O comandante do 22º BPM de Florianópolis, Maurício Gonçalves Viríssimo, citou que nas trocas dos produtos roubados em São José por drogas na comunidade Chico Mendes, na capital, a venda é feita tanto para pessoas em situação de rua quanto para cidadãos de alta sociedade.

Ane Warmling, comandante da Guarda Municipal de São José, disse que a corporação está atenta aos acontecimentos. “Entre abril e novembro, sete meses, atendemos 1.721 ocorrências e eventos programadas nos dois bairros. Nos últimos 11 dias, por um pedido do prefeito e do vice, e pela demanda da comunidade, iniciamos uma operação intensificando as rondas nos dois bairros. No período, o total de ocorrências e eventos chegou a 1.158 em toda a cidade, sendo 577 eventos programados.
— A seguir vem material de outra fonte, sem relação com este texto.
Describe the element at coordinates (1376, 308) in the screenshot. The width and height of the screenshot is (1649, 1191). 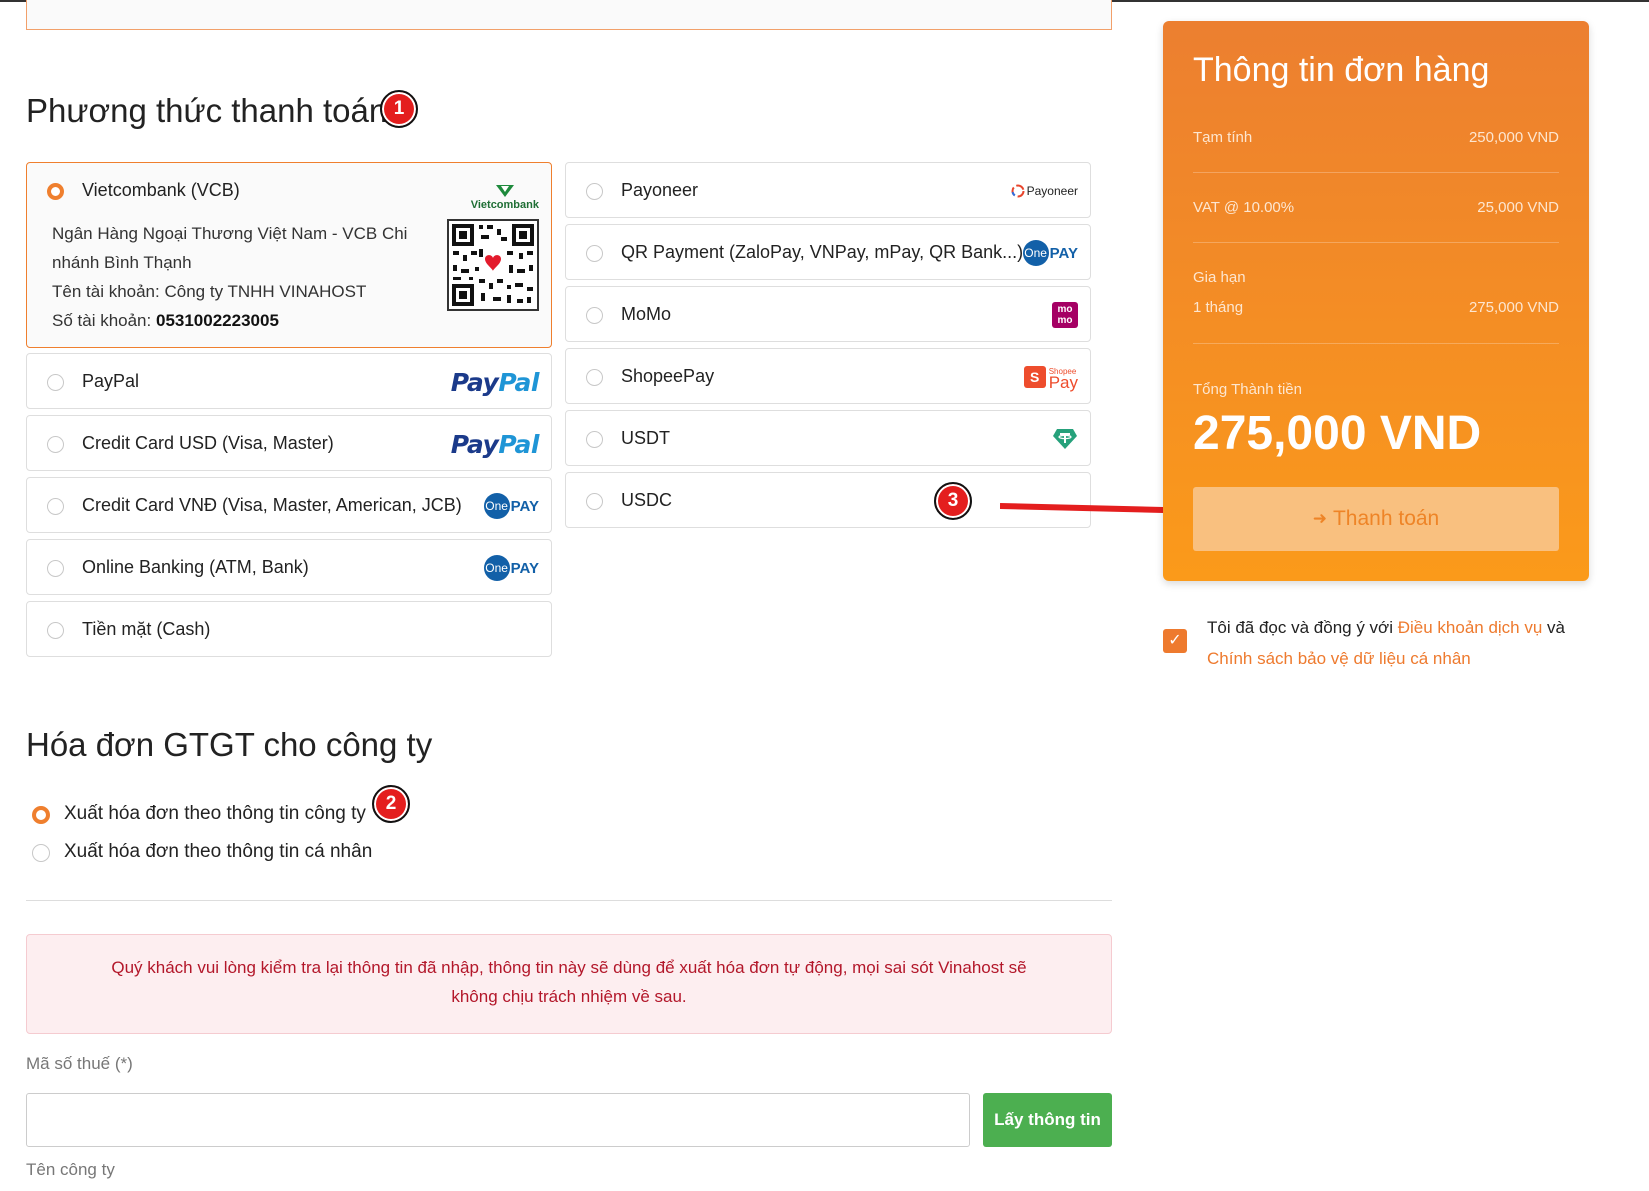
I see `renewal-row: 1 tháng 275,000 VND` at that location.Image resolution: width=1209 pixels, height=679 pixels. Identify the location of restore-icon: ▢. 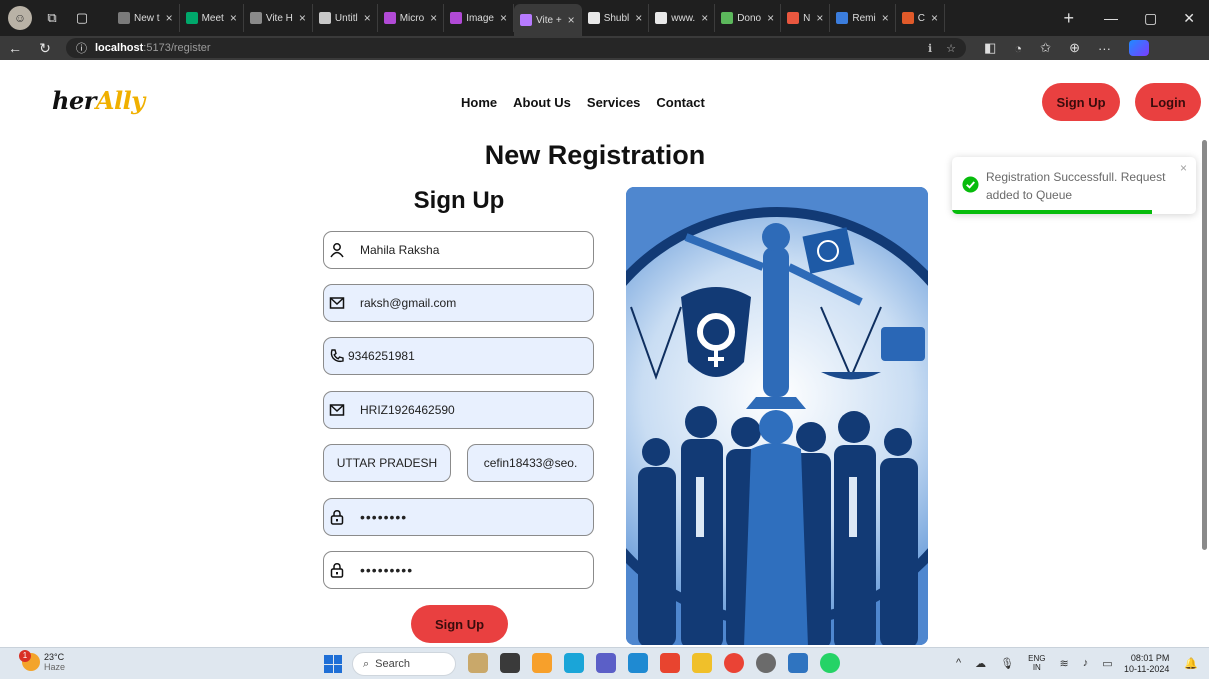
(1150, 18).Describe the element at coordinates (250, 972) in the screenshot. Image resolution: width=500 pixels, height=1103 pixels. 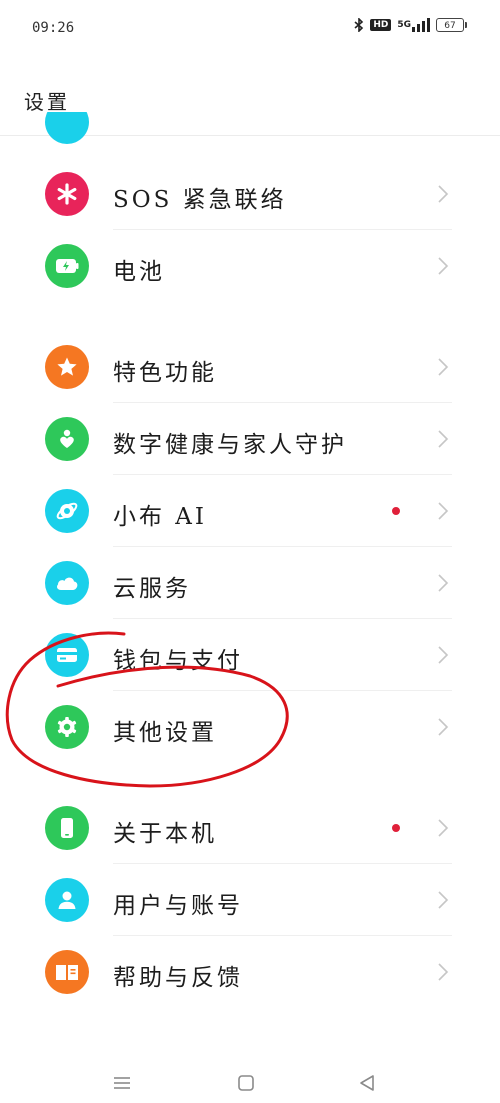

Um percentual de 49,82% do policiamento preventivo e combativo dirigido para a área. Mas tem surtido resultados positivos. Temos que buscar entendimento com a comunidade”, explicou.

Gênese histórica
Marcia Arend, promotora da 8ª Promotoria da Moralidade de São José, avalioi que os problemas têm gênese histórica. “Estamos colhendo o que fizemos e o que não fizemos como instituições e como sociedade. Penso que perdemos muito como sociedade algumas pedagogias sobre sentido do valor do trabalho, do valor da família, da devoção para o bem. As instituições atuam no limite da lei e criminosos estão em todas as camadas da sociedade”, ponderou.
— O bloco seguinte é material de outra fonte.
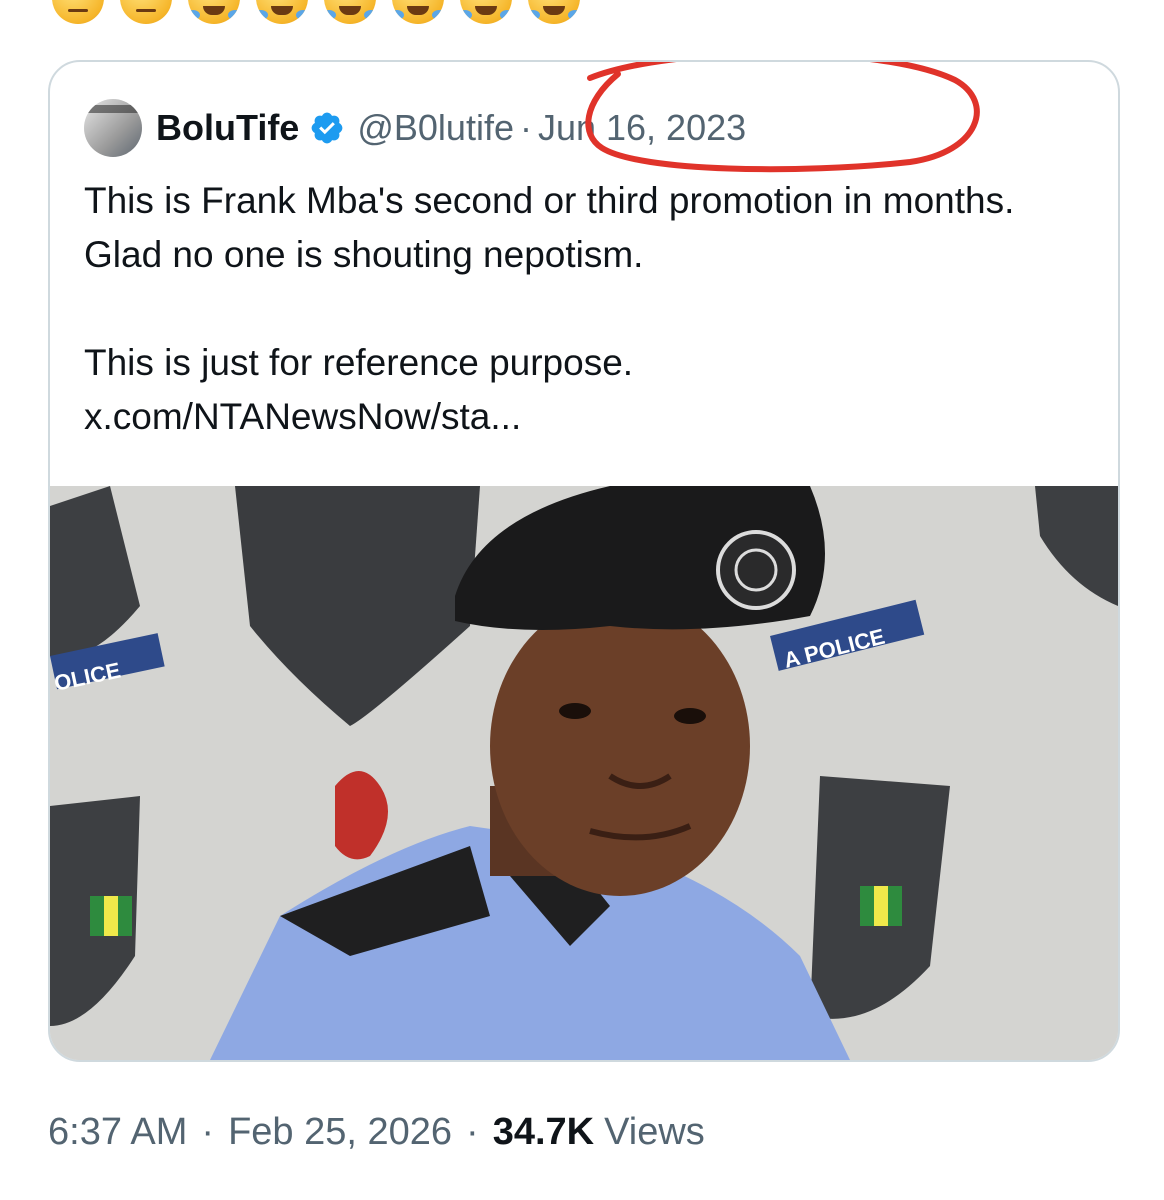  I want to click on tweet-footer: 6:37 AM · Feb 25, 2026 · 34.7K Views, so click(376, 1132).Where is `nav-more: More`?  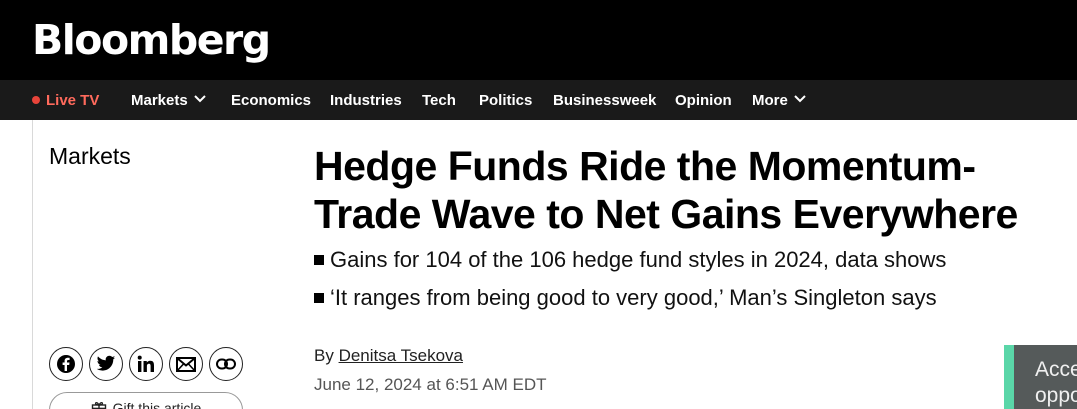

Daniel Paladino, promotor de Justiça da 30ª Promotoria de Justiça da Capital, parabenizou o Parlamento pelo apoio e respaldo às iniciativas da força-tarefa DOA (Defesa, Orientação e Apoio à Pessoa em Situação de Rua), citando os deputados Kennedy Nunes (PTB), Moacir Sopelsa (MDB) e Maurício Eskudlark (PL) e a deputada Ada de Luca (MDB). “Eles têm encampado projetos e trabalhado iniciativas muito caras e importantes para que a gente possa trabalhar a questão da redução de danos dessa população. O Ministério Público em Florianópolis contribui para São José e outras comarcas essa experiência que é um case de sucesso, que nasceu da iniciativa da sociedade, por mobilização social, com reuniões de associações de bairros e conselhos de segurança”, destacou.

Ações efetivas
Membros do Poder Legislativo das duas cidades também se manifestaram. O vereador Rodrigo Andrade (PSD), que é morador de Campinas há 40 anos, reclamou que o direito de alguns está ferindo os direitos de milhares. “É preciso termos ações efetivas para cumprir as regras, seja quem for”, afirmou.

O vereador Cryslan de Moraes (NOVO), que trouxe ao deputado Bruno Souza a sugestão para que a audiência pública fosse realizada, citou que, para a situação mudar, a união de esforços é essencial.

A vereadora de Florianópolis Manu Vieira (Podemos) disse que o problema não é de uma cidade, mas regional.  “Precisa ter essa conversa frequentemente. É preciso evoluirmos para mais oportunidades como essa e achar soluções conjuntas”, finalizou.